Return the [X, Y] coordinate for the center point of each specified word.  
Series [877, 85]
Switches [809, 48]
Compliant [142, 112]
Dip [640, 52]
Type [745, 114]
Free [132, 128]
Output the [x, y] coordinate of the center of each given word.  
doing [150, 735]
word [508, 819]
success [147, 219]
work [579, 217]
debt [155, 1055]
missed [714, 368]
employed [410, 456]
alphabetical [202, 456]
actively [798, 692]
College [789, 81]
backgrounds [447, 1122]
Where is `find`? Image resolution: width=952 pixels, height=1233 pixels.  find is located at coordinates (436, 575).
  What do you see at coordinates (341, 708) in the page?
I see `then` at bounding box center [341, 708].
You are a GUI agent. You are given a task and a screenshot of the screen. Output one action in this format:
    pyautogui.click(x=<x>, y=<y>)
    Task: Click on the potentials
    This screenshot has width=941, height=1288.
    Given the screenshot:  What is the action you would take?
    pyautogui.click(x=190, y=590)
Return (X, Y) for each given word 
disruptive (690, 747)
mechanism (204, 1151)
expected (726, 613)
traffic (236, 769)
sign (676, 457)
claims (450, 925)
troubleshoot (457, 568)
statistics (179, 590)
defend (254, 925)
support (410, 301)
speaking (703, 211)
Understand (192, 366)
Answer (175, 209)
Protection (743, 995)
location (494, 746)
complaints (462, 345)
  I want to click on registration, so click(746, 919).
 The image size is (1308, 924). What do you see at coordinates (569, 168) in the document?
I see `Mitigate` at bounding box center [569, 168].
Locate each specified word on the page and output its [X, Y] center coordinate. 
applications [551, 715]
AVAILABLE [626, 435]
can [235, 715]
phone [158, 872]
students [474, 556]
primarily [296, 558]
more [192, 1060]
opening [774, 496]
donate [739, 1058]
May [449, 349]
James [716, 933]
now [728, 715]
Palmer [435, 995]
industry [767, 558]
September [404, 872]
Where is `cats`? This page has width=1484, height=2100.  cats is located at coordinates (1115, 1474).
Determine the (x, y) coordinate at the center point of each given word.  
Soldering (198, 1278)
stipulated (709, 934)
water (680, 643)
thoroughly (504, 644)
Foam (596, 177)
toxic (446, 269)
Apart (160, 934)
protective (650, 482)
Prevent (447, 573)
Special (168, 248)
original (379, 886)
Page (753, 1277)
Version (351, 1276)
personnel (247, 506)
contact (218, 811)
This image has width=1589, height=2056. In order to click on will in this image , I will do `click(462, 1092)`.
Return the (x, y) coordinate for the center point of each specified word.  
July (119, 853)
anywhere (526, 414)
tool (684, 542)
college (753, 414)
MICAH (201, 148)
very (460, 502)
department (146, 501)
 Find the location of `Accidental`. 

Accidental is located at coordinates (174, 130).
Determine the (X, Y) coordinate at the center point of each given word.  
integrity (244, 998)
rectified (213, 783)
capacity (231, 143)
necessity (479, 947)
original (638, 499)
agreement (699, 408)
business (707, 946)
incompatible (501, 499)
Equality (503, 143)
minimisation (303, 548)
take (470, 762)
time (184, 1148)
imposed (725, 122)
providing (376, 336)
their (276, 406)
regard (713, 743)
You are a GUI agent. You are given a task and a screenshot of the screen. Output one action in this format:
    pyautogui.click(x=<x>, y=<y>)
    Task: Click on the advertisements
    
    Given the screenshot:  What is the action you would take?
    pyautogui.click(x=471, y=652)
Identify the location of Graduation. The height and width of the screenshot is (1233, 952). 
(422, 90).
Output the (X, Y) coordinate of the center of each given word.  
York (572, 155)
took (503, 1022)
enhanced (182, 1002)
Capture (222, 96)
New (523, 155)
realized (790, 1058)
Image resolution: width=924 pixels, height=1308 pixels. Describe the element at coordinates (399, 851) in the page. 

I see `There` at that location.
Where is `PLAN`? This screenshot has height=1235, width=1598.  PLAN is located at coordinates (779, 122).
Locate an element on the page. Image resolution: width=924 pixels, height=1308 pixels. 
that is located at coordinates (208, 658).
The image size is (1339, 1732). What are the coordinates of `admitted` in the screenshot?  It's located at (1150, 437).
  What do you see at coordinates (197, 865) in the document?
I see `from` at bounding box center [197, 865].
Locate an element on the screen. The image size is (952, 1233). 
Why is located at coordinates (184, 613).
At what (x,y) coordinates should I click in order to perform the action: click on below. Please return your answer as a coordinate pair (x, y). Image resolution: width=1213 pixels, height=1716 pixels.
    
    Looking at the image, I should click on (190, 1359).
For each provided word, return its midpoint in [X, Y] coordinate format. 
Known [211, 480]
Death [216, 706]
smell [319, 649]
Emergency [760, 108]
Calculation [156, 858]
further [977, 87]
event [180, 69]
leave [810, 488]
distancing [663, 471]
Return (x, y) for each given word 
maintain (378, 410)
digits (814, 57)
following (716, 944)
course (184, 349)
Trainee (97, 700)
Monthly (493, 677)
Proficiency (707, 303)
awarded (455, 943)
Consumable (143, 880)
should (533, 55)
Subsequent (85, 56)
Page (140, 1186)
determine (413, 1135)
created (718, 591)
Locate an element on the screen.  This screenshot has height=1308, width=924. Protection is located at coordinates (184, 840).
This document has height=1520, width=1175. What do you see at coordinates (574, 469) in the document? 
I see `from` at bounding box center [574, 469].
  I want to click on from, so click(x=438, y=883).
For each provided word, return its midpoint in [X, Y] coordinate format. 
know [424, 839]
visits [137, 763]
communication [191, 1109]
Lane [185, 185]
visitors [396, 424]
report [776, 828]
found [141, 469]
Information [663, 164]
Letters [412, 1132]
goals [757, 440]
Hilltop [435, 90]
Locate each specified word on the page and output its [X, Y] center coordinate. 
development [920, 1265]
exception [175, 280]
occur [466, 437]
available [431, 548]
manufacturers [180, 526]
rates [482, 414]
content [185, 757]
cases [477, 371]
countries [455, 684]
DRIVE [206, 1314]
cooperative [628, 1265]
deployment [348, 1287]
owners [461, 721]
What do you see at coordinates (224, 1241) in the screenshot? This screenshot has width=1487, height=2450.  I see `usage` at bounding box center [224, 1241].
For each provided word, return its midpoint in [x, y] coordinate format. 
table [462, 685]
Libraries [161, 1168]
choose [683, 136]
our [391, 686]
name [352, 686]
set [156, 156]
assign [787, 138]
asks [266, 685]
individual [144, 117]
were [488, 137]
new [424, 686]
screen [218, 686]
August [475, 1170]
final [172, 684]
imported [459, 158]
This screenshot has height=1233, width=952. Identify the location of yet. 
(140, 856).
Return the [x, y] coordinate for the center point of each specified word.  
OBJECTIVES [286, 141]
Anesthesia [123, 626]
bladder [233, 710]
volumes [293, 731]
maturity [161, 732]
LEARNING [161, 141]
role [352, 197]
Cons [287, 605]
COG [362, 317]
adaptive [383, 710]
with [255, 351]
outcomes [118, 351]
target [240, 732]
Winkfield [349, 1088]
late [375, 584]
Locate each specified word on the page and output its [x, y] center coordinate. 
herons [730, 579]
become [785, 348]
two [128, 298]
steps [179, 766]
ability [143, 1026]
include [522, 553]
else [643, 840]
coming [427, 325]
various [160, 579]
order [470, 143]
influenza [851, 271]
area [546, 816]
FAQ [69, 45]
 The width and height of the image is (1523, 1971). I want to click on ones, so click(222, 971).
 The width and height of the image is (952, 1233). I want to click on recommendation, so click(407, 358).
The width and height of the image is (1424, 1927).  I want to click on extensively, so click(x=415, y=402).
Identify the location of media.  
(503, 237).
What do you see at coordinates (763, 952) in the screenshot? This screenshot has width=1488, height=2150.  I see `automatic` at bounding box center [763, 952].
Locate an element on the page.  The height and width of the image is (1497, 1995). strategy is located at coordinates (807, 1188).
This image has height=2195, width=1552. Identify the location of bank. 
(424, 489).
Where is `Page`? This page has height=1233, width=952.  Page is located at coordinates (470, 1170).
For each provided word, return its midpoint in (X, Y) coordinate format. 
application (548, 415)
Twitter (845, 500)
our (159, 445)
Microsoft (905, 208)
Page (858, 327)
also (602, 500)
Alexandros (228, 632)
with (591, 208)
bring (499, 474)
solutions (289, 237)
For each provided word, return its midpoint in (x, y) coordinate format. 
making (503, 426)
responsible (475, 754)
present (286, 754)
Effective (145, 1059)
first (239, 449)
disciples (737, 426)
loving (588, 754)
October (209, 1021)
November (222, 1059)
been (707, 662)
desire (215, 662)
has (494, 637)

########################################

* _Given problem_
Reproduce verbatim the entries from the line with "occur [466, 437]" to the line with "COG [362, 317]", including both of those lines.

* _Result of this exercise_
occur [466, 437]
available [431, 548]
manufacturers [180, 526]
rates [482, 414]
content [185, 757]
cases [477, 371]
countries [455, 684]
DRIVE [206, 1314]
cooperative [628, 1265]
deployment [348, 1287]
owners [461, 721]
What do you see at coordinates (224, 1241) in the screenshot? This screenshot has width=1487, height=2450.  I see `usage` at bounding box center [224, 1241].
For each provided word, return its midpoint in [x, y] coordinate format. 
table [462, 685]
Libraries [161, 1168]
choose [683, 136]
our [391, 686]
name [352, 686]
set [156, 156]
assign [787, 138]
asks [266, 685]
individual [144, 117]
were [488, 137]
new [424, 686]
screen [218, 686]
August [475, 1170]
final [172, 684]
imported [459, 158]
This screenshot has height=1233, width=952. Identify the location of yet. 
(140, 856).
Return the [x, y] coordinate for the center point of each specified word.  
OBJECTIVES [286, 141]
Anesthesia [123, 626]
bladder [233, 710]
volumes [293, 731]
maturity [161, 732]
LEARNING [161, 141]
role [352, 197]
Cons [287, 605]
COG [362, 317]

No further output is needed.